Da sagt die Eine: „der Arnold, dem sein Sohn, der hat doch am Samstach Gebortstach. Kennst du den ach?“ Darauf die Andere „Nä, hechschtens vom sejhe, schafft der ach bei uns uf der Sparkass?"
„Hallo, junger Mann, 9,95 bitte“ Joseph erschrickt, wird aus seinem Tagtraum gerissen. Mit entgeistertem Blick starrt er auf die Kassiererin des Supermarktes und muss sich erst sortieren. „Macht 9,95 Euro.“ Von hinten aus der Reihe der anstehenden Kunden schallt es ungeduldig „können sie nicht noch eine Kasse aufmachen?“ Joseph hat das Gefühl alle starren ihn an, glotzen böse aus ihren verfetteten Glubschaugen, würden ihn am liebsten zur Seite schieben. Hinter sich hört er den Satz “nu mach hinne, Alter, ich hab schließlich nicht den ganzen Tag Zeit“. Als er sich umsieht, da steht doch tatsächlich ein Tippelbruder mit einer Flasche Schnaps in der Hand, der so ungeduldig ist. Mit hochrotem Kopf verstaut Joseph wie ein ertappter Schüler seine Nudeln und macht sich auf seinen Stock gestützt davon. Jetzt ist er froh, von hier wegzukommen. Ludwigshafen ist von diesem Augenblick an für ihn erledigt, abgehakt, aus und vorbei.
Bewegung tut ihm gut. Jeden Tag soll er laufen, sonst kann er irgendwann sein krankes Bein vergessen, so drastisch hat ihm das Iwan, sein Physiotherapeut, bei ihrem letzten Termin unmissverständlich klar gemacht. So deutlich hat bisher noch keiner mit ihm über seinen Gesundheitszustand gesprochen. Nicht die Ärzte im Unfallkrankenhaus und auch nicht die Trainer in der Reha. Da hieß es immer nur „deutlich besser, sie machen sichtbar Fortschritte, und so weiter, bla, bla, bla“ nichts Konkretes. Aber Iwan Iwanowitsch, sein Heiler aus dem fernen Russenland, der war knallhart in seinen Beurteilungen. „Höchstens fifty-fifty sind deine Chancen, mehr nicht, aber wahrscheinlich weniger.“
Joseph musste immer lachen, wenn der an einen brutalen Ringer erinnernde Sporttherapeut so mit ihm palavert. Er konnte diesem kleinen mit Muskeln dick bepackten kahlköpfigen Mann einfach nicht böse sein. Er freute sich sogar auf die zwei Termine in dessen Praxis, die wöchentlich zu absolvieren waren. Dies war umso mehr verwunderlich, da sein Peiniger nicht zaghaft mit ihm umging.
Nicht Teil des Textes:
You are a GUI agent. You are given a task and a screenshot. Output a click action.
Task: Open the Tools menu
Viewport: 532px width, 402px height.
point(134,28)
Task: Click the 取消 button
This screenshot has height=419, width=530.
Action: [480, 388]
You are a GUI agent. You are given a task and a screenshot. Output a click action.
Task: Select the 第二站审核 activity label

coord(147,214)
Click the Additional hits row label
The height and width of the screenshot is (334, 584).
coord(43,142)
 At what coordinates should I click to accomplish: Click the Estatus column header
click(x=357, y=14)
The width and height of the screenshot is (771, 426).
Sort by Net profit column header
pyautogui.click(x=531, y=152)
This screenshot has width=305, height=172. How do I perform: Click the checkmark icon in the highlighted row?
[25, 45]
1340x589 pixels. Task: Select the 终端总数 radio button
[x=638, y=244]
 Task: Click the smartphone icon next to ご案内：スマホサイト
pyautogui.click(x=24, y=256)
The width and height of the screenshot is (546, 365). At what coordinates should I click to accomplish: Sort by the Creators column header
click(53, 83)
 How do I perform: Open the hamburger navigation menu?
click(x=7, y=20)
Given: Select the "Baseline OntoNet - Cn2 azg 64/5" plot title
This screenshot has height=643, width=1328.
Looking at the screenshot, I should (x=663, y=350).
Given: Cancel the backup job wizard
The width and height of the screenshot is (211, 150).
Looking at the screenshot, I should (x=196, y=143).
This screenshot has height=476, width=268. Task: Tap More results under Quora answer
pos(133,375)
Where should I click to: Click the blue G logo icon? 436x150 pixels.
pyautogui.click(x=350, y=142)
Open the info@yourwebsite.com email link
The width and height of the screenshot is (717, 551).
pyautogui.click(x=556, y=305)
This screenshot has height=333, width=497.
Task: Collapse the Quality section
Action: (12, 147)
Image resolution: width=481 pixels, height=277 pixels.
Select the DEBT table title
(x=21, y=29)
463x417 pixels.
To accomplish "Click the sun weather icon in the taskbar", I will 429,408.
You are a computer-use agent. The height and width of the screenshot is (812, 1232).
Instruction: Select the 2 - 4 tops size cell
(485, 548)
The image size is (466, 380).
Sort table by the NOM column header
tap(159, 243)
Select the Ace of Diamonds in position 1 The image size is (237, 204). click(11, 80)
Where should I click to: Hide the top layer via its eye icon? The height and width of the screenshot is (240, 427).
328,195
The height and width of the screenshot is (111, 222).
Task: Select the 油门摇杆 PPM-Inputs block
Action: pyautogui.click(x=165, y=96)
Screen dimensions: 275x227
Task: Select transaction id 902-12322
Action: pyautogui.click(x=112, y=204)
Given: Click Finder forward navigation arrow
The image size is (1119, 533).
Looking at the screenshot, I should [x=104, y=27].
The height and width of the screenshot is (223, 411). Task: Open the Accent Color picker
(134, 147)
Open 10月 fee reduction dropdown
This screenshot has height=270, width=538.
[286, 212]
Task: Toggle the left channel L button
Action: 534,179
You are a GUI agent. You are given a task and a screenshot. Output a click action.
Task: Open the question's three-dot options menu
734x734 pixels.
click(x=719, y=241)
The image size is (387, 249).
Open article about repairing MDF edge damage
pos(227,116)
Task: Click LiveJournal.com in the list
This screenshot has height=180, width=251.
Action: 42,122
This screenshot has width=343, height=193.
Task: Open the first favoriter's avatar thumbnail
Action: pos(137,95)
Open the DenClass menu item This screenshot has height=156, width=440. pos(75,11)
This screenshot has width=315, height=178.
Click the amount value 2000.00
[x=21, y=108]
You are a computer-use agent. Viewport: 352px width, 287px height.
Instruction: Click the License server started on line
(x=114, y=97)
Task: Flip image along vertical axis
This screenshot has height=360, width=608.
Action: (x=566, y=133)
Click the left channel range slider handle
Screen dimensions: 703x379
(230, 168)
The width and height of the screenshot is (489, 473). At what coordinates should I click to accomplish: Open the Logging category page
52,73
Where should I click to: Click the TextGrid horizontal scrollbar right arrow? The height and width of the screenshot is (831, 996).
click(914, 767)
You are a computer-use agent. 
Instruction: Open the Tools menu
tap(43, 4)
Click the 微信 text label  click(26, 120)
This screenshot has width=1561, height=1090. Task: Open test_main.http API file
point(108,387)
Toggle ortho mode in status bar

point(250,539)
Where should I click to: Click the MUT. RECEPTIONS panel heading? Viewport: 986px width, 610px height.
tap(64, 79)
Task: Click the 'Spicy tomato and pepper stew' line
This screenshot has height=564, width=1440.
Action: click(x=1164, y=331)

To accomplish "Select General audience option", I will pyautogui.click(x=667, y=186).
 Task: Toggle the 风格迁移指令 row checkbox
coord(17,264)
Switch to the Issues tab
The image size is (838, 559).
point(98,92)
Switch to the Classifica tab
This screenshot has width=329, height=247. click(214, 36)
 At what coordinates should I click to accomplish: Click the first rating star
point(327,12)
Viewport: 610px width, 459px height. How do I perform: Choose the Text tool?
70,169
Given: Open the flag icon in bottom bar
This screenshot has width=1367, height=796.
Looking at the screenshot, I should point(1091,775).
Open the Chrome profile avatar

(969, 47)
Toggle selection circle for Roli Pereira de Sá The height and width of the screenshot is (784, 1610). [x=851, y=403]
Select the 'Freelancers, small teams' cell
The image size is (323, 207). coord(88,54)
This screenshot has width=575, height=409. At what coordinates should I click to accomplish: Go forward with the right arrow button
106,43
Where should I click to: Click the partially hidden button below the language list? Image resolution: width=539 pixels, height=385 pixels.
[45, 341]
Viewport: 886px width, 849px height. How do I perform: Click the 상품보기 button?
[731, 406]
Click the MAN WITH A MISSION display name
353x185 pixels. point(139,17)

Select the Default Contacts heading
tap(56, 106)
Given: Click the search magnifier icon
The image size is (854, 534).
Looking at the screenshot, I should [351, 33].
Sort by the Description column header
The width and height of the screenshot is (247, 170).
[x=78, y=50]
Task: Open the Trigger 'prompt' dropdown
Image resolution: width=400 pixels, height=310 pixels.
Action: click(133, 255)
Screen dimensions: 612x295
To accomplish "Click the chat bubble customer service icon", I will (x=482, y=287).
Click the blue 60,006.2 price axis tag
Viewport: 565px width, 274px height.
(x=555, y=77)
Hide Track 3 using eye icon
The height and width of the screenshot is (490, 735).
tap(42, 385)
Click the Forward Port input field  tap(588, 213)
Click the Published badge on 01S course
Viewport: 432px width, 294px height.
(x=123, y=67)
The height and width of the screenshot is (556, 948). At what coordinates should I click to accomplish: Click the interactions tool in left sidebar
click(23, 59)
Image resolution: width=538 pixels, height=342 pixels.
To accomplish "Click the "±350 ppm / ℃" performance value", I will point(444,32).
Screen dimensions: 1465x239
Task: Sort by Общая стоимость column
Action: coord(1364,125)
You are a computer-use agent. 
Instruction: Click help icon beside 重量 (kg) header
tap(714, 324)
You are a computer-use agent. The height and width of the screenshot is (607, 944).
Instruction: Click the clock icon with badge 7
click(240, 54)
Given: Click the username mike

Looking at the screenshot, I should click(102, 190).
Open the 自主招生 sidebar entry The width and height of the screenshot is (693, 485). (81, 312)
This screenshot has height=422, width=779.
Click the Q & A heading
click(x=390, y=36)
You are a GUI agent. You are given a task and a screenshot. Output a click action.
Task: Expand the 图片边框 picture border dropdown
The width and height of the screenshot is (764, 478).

Bei der Verabschiedung, als Joseph noch einmal vorbeischaut und eine Flasche Original russischen Wodka aus dem Osteuropaimport in der Maudacher Straße dabei hat, da wurde es noch einmal lustig, obwohl ihm Iwan deswegen seine Gesundungsaussichten kein Jota besser darlegte.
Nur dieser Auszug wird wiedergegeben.